Un raid vandalico ha scosso nella notte il plesso Loi di via Dogali 2, appartenente all’istituto comprensivo Boccadifalco-Tomasi di Lampedusa. I vandali si sono introdotti nella struttura danneggiando una porta d’ingresso e lasciando dietro di sé una scia di sporcizia composta da cartacce di snack e bottigliette vuote abbandonate sul pavimento. Un gesto che appare come un macabro divertimento, una sorta di sopralluogo esplorativo che però non ha portato al furto di beni materiali.

Chi si è introdotto nell’edificio deve infatti sapere che all’interno non è custodito nulla di valore economico, e che l’unico risultato ottenuto è stato quello di creare un danno gratuito alle studentesse e agli studenti che ogni giorno frequentano quelle aule.

I carabinieri sono intervenuti tempestivamente per effettuare i primi rilievi scientifici sul posto, in attesa della formalizzazione della denuncia da parte della direzione scolastica. L’attenzione degli inquirenti è ora rivolta alle immagini registrate dagli impianti di videosorveglianza della zona, che potrebbero aver ripreso il passaggio dei responsabili prima o dopo l’effrazione. Resta tuttavia aperto il tema della sicurezza tecnologica negli istituti cittadini. Lo scorso novembre l’assessore comunale alla Scuola, Aristide Tamajo, aveva annunciato un piano per l’installazione di 2.400 nuovi dispositivi di controllo, ma le tempistiche per il completamento di questo potenziamento restano al momento incerte.
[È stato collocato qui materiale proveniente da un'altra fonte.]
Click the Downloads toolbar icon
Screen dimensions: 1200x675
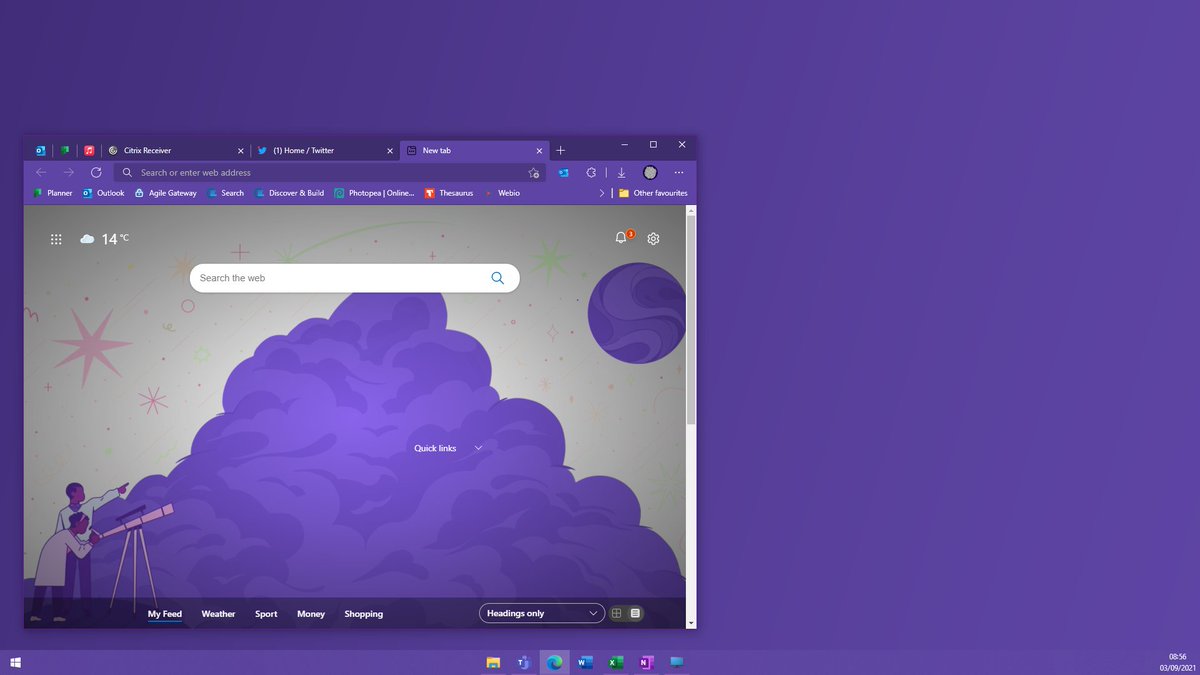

Sull’episodio è intervenuta con fermezza Valentina Chinnici, deputata del Pd e vicepresidente della commissione Cultura e Istruzione all’Ars, che ha definito l’accaduto una ferita profonda per l’intero quartiere e un sintomo di un disagio sociale che colpisce duramente il tessuto civile. Secondo la parlamentare, colpire una scuola significa inviare un messaggio di sfiducia verso il futuro e calpestare il diritto alla crescita delle nuove generazioni. Chinnici ha espresso la propria solidarietà alla preside e a tutto il personale scolastico, sottolineando la necessità di interrogarsi sulla povertà educativa e sul degrado che spesso rimangono nell’ombra, auspicando che la comunità sappia trasformare questo atto di violenza in un’occasione di riscatto sociale e umano.

“Quanto accaduto stanotte all’Istituto Comprensivo Boccadifalco Tomasi di Lampedusa è una ferita che si apre nel cuore di un intero quartiere, un sintomo di un disagio più profondo che colpisce il nostro tessuto civile. Esprimo con forza la mia vicinanza e piena solidarietà alla preside Sara Inguanta, a tutto il personale, agli studenti e alle studentesse e alle loro famiglie. In questo momento, più che mai, la comunità deve stringersi attorno alla sua scuola”. A dichiararlo è l’onorevole Valentina Chinnici, vicepresidente della Commissione Cultura e Istruzione all’Ars e deputata del Partito Democratico.

“Una scuola violata non è solo un edificio danneggiato – prosegue Chinnici – è un messaggio di sfiducia verso il futuro, un colpo inferto al diritto allo studio e alla crescita civile delle nuove generazioni. Davanti a episodi come questo, dobbiamo avere il coraggio di guardare oltre il danno materiale e interrogarci sulla povertà educativa e sul degrado civile che troppo spesso restano nell’ombra. Per questo confidiamo nella comunità scolastica e nella dirigente, che con il sostegno delle istituzioni e di tutta la cittadinanza saprà trasformare questa ferita in un’occasione di ricostruzione sociale e umana”.